Dataset excerpts:
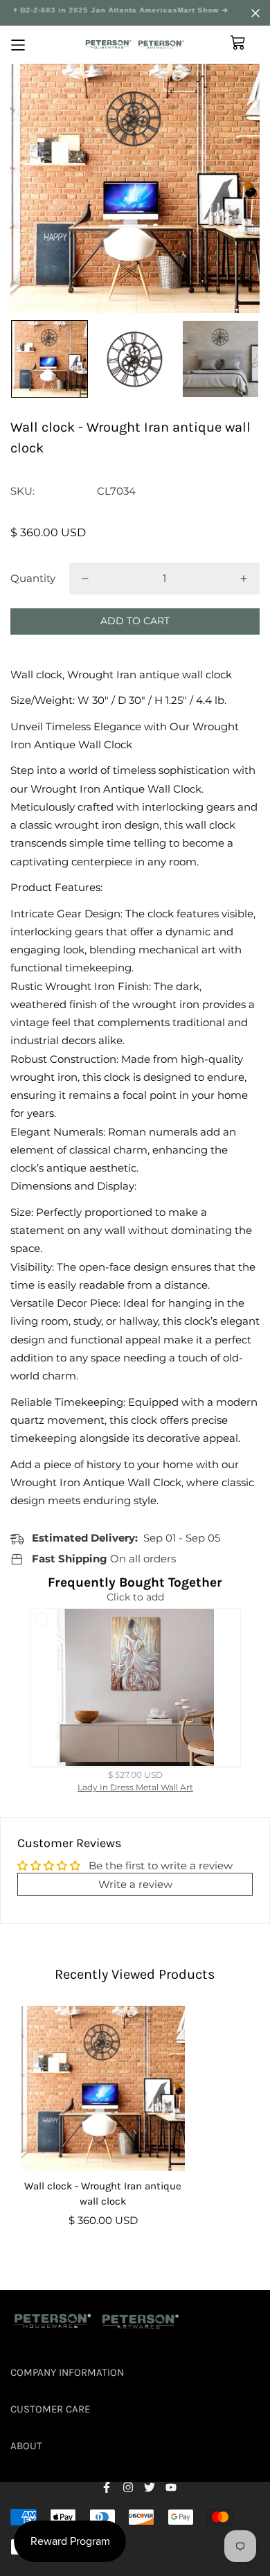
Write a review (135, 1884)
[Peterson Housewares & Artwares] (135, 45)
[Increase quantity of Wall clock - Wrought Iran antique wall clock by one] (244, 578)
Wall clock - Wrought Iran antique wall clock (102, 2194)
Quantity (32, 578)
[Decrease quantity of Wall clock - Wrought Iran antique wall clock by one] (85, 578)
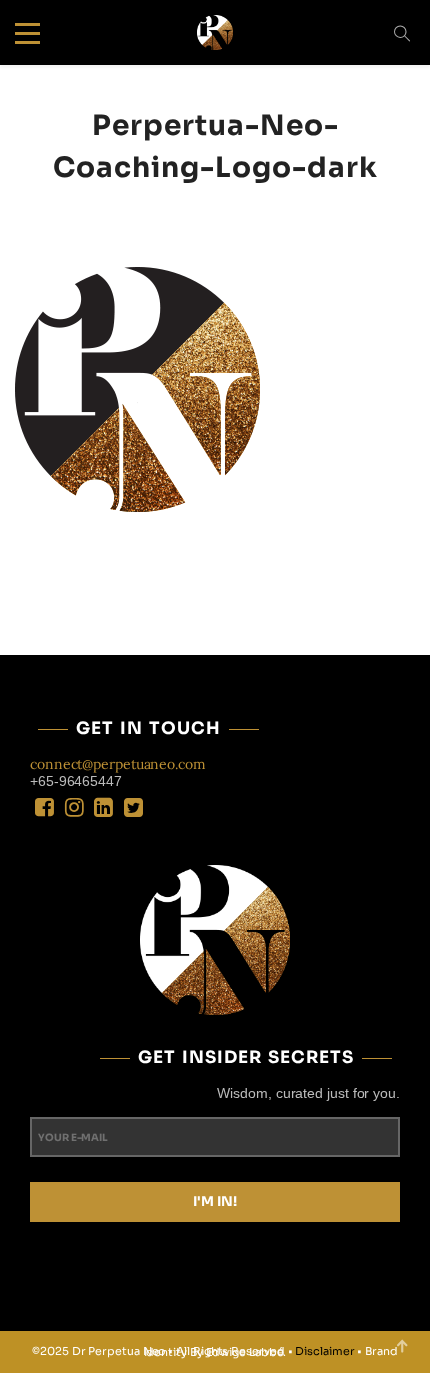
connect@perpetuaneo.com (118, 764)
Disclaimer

Task details: Check each line of the material for the word "clock". Copy the ones that have it.

Written response:
[Increase quantity of Wall clock - Wrought Iran antique wall clock by one] (244, 578)
Wall clock - Wrought Iran antique wall clock (102, 2194)
[Decrease quantity of Wall clock - Wrought Iran antique wall clock by one] (85, 578)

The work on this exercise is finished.